Monday, April 25, 2016

I Listen So You Don't Have To: Art Of Wrestling Ep. 298

Spud joins the Art of Wrestling this week
Photo Credit: Scott Finkelstein
If you’re new, here’s the rundown. We listen to a handful of wrestling podcasts each week. Too many, probably, though certainly not all of them. In the interest of saving you time — in case you have the restraint to skip certain episodes — the plan is to give the bare bones of a given show and let you decide if it’s worth investing the time to hear the whole thing. There are many wrestling podcasts out there, of course, but this feature largely hews to the regular rotation we feel best fit the category of hit or miss. If we can save other folks some time, we’re happy to do so.

Show: Art Of Wrestling
Episode: 298 (April 21, 2016)
Run Time: 1:09:00
Guest: Rockstar Spud (10:50)

Summary: Colt Cabana starts his chat with Rockstar Spud by making small talk about drinking and then cars before moving on to Spud’s career arc, his impressions of Kurt Angle, staying a fan of wrestling and always being the small guy. Spud opens up a bit about his ADHD and lack of relationship with his brother, Tom, then talks about his early wrestling training, balancing his passion with a career in banking and how the Spud character evolved into Rockstar. He traces the path from British Bootcamp to Ohio Valley Wrestling to some of the weird things he’s had to do on the TNA main roster. He and Cabana bury the hatchet on some old heat between the two and then Spud talks up the current iteration of Impact Wrestling before getting the go-home cue.

Quote of the week: “I never see anyone as a failure in this business. Everybody that got into it, you’ve got all these people who go, ‘I went here and I failed,’ or, ‘I did this and I failed’ or, ‘I was a wrestler and I didn’t get to WWE and I failed, and this happened, that happened.’ You impacted someone else’s life on a show that came and paid to see you, and you, like, you made them care. All your friends that are telling you that, ‘Ah, you’re not very good’ or, ‘Why are you doing that? It’s silly,’ or ‘Why you doing this? It’s silly’ — you did what you wanted to do, and you accomplished it, and instead of pissing it down the drain every week at a 9 to 5, you’re actually traveling the country, traveling the world, you’re going to, you know, other, meet people — would you have met the people you’ve met if you hadn’t of just decided, ‘I’m going to wear Lycra pants for a living and be a professional wrestler’? ”

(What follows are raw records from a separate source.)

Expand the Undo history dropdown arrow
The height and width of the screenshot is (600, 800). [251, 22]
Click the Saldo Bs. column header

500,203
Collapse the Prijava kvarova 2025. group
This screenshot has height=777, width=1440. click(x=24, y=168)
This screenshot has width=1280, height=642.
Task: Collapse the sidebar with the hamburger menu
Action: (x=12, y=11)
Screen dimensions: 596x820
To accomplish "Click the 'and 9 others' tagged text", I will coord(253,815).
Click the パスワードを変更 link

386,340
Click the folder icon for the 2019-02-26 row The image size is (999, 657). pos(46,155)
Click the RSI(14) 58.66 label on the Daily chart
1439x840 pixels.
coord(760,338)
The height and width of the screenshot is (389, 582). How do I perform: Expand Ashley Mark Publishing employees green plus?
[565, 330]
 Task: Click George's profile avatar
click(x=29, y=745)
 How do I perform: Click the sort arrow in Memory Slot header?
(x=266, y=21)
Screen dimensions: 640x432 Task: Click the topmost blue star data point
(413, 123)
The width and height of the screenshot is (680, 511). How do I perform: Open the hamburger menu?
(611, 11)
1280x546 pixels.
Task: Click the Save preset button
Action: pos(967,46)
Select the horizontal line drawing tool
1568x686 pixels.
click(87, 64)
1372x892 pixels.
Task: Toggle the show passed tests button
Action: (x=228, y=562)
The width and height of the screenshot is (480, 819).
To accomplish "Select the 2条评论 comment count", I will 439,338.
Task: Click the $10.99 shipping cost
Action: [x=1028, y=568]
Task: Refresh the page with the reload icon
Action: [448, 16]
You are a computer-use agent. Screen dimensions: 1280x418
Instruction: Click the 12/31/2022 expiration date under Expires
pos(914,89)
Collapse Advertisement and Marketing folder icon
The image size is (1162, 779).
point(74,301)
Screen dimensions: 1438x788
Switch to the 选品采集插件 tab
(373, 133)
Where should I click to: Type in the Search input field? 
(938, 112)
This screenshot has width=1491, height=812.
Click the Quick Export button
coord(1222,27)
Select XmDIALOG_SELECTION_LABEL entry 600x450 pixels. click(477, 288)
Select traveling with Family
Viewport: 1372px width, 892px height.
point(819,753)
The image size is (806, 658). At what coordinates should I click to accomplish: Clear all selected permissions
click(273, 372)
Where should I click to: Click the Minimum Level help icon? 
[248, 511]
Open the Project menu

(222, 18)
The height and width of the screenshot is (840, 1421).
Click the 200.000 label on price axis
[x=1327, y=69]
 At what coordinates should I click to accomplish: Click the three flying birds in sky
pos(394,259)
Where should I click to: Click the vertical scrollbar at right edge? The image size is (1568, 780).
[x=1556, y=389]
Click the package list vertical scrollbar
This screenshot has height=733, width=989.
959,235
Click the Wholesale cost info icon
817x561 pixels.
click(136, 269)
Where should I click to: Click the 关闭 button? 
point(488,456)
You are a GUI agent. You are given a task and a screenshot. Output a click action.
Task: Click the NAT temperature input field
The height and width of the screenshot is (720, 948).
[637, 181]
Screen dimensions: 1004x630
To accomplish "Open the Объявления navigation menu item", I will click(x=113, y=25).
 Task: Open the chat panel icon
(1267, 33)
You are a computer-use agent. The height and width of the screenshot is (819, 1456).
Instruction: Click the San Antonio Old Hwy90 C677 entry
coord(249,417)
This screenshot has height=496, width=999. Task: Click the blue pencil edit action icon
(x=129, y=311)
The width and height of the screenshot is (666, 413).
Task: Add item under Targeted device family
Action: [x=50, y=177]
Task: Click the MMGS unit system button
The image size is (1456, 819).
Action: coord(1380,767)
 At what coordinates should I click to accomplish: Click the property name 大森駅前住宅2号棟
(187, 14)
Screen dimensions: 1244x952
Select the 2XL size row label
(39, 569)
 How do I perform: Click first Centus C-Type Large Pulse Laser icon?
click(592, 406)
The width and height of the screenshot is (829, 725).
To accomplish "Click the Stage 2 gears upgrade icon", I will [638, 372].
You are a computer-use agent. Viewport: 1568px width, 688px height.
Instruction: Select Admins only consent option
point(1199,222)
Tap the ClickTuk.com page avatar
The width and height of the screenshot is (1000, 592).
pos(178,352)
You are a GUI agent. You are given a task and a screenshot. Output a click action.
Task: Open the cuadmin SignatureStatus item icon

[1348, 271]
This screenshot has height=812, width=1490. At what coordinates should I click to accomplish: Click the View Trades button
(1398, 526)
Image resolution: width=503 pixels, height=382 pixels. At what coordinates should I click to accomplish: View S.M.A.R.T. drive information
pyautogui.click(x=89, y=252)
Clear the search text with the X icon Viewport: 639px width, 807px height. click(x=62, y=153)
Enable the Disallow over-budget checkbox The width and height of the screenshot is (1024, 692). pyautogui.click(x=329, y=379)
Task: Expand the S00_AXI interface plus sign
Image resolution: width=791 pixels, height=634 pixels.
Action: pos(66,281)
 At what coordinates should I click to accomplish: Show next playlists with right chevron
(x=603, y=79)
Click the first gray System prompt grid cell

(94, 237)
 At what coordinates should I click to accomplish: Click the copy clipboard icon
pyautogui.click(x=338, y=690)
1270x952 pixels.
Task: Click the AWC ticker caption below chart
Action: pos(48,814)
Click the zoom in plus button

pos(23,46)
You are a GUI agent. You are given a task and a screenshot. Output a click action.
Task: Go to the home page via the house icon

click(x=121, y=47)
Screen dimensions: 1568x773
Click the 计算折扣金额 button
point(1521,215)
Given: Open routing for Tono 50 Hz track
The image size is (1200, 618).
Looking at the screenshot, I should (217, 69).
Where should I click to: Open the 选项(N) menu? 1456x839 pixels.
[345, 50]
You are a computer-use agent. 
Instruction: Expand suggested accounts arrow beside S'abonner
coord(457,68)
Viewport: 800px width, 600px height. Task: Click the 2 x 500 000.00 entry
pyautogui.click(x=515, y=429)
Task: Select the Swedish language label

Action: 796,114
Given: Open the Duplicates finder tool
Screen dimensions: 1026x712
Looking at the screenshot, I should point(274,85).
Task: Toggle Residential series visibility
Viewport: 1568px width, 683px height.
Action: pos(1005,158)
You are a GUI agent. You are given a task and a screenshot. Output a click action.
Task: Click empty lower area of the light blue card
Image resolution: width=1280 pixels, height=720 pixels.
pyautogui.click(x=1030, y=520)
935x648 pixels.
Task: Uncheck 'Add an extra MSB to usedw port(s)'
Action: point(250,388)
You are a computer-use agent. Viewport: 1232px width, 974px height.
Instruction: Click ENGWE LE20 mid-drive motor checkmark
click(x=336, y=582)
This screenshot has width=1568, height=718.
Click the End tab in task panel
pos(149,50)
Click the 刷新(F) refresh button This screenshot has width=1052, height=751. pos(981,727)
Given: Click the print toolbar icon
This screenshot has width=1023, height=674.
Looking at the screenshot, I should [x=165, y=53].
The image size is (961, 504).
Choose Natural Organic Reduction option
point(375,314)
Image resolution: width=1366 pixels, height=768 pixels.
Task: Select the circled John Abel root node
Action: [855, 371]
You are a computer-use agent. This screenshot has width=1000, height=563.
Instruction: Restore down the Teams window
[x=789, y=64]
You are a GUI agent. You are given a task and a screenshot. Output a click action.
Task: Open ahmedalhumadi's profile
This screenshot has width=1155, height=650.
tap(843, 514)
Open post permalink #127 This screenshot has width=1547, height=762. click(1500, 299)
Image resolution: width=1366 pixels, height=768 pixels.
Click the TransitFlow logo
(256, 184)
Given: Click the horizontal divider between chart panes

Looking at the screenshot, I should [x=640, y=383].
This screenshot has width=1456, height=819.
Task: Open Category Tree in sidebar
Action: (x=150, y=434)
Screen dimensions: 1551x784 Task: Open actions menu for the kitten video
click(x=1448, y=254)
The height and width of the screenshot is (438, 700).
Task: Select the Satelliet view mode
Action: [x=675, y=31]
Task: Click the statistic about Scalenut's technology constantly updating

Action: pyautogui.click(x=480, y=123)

Why you should listen: Spud has a great handle on the internal struggle between a commonsense approach to life and the artists’ desire to perform, but he adds a layer by expressing a deep understanding of the character he portrays while being able to hold that as a separate identity from his own individuality — even as he longs for an identity as a wrestler. His observations of the otherworldly ability to perform witnessed in men like Angle are well stated, and the matter of fact what he explains his strained relationship with his brother is the kind of raw honesty that makes Art Of Wrestling the show other wrestling podcasts aim to replicate.

Why you should skip it: For each high point there seems to be a significant lull. Put another way: This episode might read better than it actually sounds. There’s little bad and nothing offensive, it just seems like Cabana and Spud aren’t firing as well in this context as we might expect based on what is known about their personalities.

Final thoughts: It might have been handy to discuss the long ago locker room encounter off tape before the interview began, rather than tack it on awkwardly near the end, or for Cabana to not mention that portion during his monologue, therefore casting it as a thin pall over the entire conversation. But he makes his own editorial decisions, and sometimes they’re not the strongest. Still, if you like Spud at all, chances are good this will be worth your time.